----- SOURCE DATA

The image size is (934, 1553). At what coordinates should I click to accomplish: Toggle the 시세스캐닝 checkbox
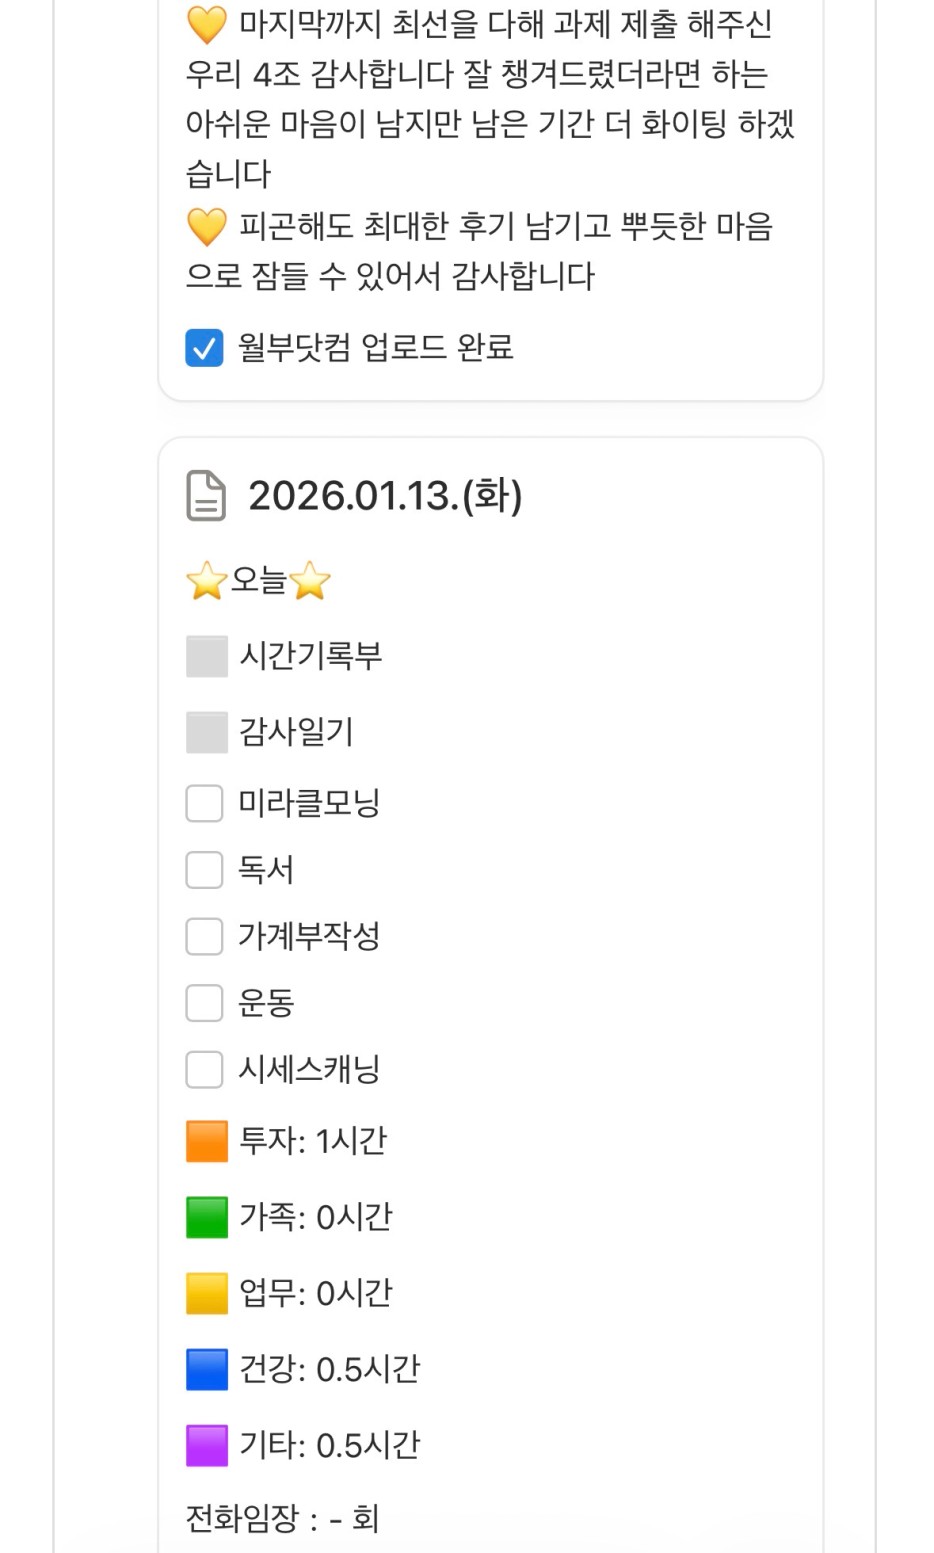click(x=204, y=1069)
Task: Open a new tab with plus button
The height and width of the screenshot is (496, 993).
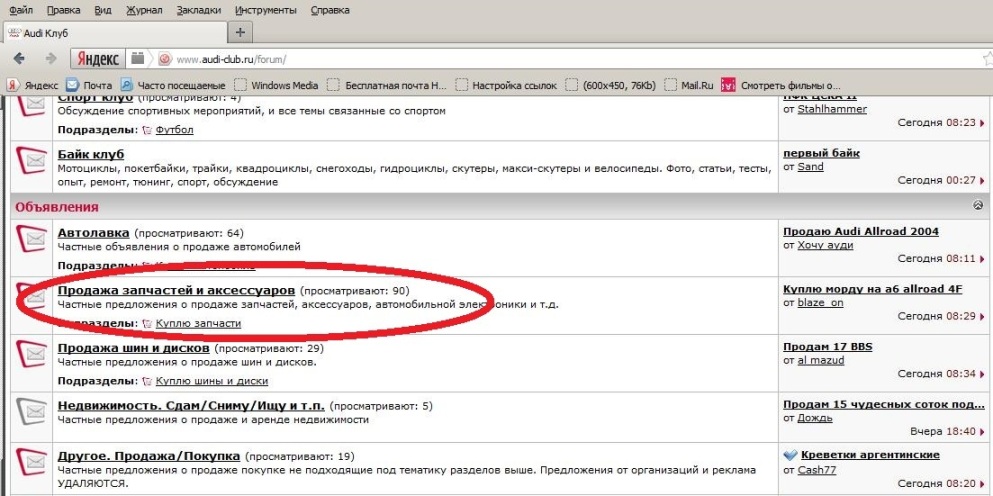Action: point(239,32)
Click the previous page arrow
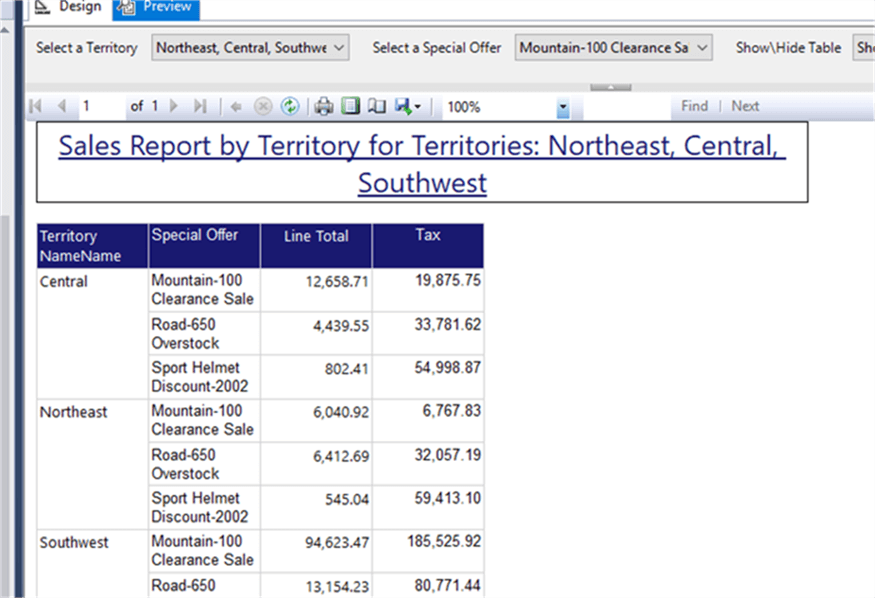Viewport: 875px width, 598px height. (61, 106)
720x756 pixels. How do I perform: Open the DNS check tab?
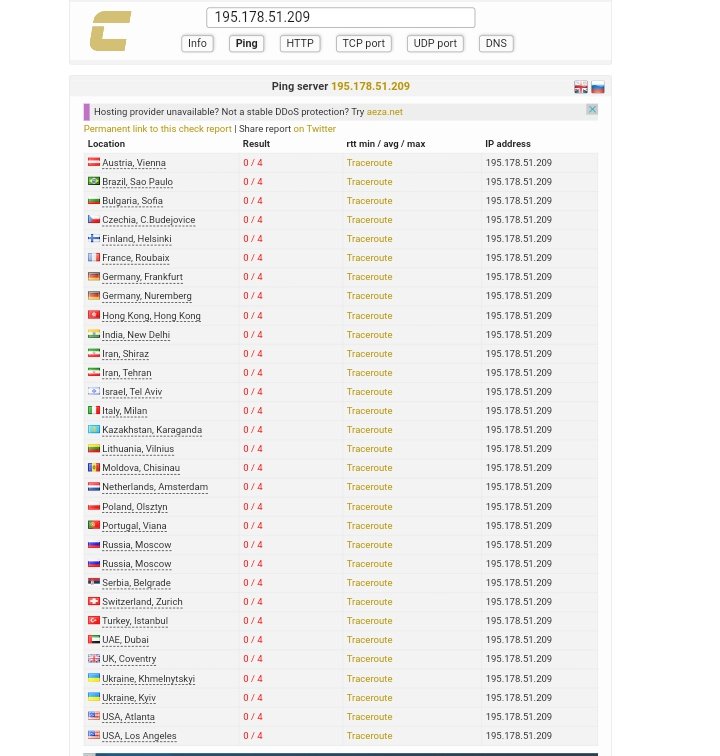point(496,43)
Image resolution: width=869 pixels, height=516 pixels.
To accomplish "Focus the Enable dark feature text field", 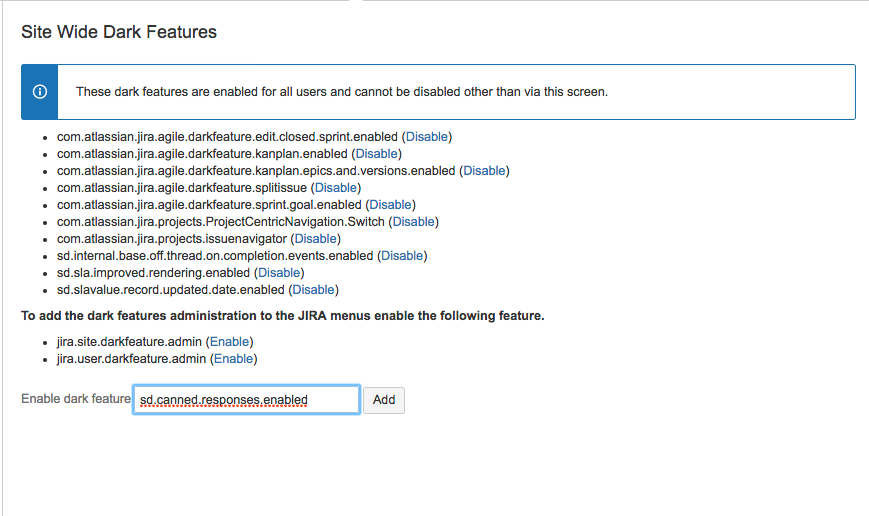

----------

ABOUT THIS EXERCISE: Write out the lines beginning at the line with "720x756 pixels. How" and ending at the last line of the entries. Include no pictures.

YOUR RESPONSE:
720x756 pixels. How do I perform: Open the DNS check tab?
point(496,43)
Image resolution: width=869 pixels, height=516 pixels.
To accomplish "Focus the Enable dark feature text field", 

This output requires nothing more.